◆ WHAT YOU HAVE TO DO ◆
Your response should consist of every line below, reproduced without alteration.

◆ GIVEN RECORDS ◆
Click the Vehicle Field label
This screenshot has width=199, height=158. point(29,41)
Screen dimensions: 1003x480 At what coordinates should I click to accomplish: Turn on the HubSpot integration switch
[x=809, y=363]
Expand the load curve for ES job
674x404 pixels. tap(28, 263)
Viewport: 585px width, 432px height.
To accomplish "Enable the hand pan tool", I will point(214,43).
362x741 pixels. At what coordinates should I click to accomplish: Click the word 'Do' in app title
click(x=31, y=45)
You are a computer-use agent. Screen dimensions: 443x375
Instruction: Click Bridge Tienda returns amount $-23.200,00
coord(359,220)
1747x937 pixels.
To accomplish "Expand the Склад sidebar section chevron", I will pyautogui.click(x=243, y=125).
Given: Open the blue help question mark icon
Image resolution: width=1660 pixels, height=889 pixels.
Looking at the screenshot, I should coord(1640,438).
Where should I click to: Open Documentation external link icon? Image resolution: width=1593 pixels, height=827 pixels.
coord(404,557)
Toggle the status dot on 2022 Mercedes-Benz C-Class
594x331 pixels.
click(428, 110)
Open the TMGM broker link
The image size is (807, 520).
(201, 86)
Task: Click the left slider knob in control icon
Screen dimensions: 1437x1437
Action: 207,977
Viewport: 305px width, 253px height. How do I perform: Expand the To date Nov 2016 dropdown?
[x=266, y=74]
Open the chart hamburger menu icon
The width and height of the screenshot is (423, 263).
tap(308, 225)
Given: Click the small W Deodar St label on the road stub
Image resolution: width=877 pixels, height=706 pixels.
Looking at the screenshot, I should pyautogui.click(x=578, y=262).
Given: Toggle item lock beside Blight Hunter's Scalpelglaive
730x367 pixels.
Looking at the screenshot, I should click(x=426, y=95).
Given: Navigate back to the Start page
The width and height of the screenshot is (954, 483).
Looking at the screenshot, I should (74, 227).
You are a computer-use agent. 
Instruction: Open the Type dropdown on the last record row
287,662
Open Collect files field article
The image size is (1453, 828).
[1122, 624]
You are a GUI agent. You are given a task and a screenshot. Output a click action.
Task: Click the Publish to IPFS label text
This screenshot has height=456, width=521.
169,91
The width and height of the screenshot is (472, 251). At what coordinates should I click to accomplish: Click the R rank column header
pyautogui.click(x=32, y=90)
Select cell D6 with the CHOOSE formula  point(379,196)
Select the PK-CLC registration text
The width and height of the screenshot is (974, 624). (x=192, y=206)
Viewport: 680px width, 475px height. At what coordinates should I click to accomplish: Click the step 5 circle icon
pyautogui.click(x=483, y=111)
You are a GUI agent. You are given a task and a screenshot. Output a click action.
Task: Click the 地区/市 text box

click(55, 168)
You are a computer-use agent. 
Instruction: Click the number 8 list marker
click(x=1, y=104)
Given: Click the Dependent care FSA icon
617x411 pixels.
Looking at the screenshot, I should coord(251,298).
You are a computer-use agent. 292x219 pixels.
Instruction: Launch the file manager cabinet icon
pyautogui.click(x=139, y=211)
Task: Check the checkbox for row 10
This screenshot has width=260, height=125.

◆ SOLUTION TO THIS TASK ◆
Click the Vehicle Field label
This screenshot has width=199, height=158. point(29,41)
Screen dimensions: 1003x480 At what coordinates should I click to accomplish: Turn on the HubSpot integration switch
[x=809, y=363]
Expand the load curve for ES job
674x404 pixels. tap(28, 263)
Viewport: 585px width, 432px height.
To accomplish "Enable the hand pan tool", I will point(214,43).
362x741 pixels. At what coordinates should I click to accomplish: Click the word 'Do' in app title
click(x=31, y=45)
You are a computer-use agent. Screen dimensions: 443x375
Instruction: Click Bridge Tienda returns amount $-23.200,00
coord(359,220)
1747x937 pixels.
To accomplish "Expand the Склад sidebar section chevron", I will pyautogui.click(x=243, y=125).
Given: Open the blue help question mark icon
Image resolution: width=1660 pixels, height=889 pixels.
Looking at the screenshot, I should coord(1640,438).
Where should I click to: Open Documentation external link icon? Image resolution: width=1593 pixels, height=827 pixels.
coord(404,557)
Toggle the status dot on 2022 Mercedes-Benz C-Class
594x331 pixels.
click(428, 110)
Open the TMGM broker link
The image size is (807, 520).
(201, 86)
Task: Click the left slider knob in control icon
Screen dimensions: 1437x1437
Action: 207,977
Viewport: 305px width, 253px height. How do I perform: Expand the To date Nov 2016 dropdown?
[x=266, y=74]
Open the chart hamburger menu icon
The width and height of the screenshot is (423, 263).
tap(308, 225)
Given: Click the small W Deodar St label on the road stub
Image resolution: width=877 pixels, height=706 pixels.
Looking at the screenshot, I should pyautogui.click(x=578, y=262).
Given: Toggle item lock beside Blight Hunter's Scalpelglaive
730x367 pixels.
Looking at the screenshot, I should click(x=426, y=95).
Given: Navigate back to the Start page
The width and height of the screenshot is (954, 483).
Looking at the screenshot, I should (74, 227).
You are a computer-use agent. 
Instruction: Open the Type dropdown on the last record row
287,662
Open Collect files field article
The image size is (1453, 828).
[1122, 624]
You are a GUI agent. You are given a task and a screenshot. Output a click action.
Task: Click the Publish to IPFS label text
This screenshot has height=456, width=521.
169,91
The width and height of the screenshot is (472, 251). At what coordinates should I click to accomplish: Click the R rank column header
pyautogui.click(x=32, y=90)
Select cell D6 with the CHOOSE formula  point(379,196)
Select the PK-CLC registration text
The width and height of the screenshot is (974, 624). (x=192, y=206)
Viewport: 680px width, 475px height. At what coordinates should I click to accomplish: Click the step 5 circle icon
pyautogui.click(x=483, y=111)
You are a GUI agent. You are given a task and a screenshot. Output a click action.
Task: Click the 地区/市 text box

click(55, 168)
You are a computer-use agent. 
Instruction: Click the number 8 list marker
click(x=1, y=104)
Given: Click the Dependent care FSA icon
617x411 pixels.
Looking at the screenshot, I should coord(251,298).
You are a computer-use agent. 292x219 pixels.
Instruction: Launch the file manager cabinet icon
pyautogui.click(x=139, y=211)
Task: Check the checkbox for row 10
This screenshot has width=260, height=125.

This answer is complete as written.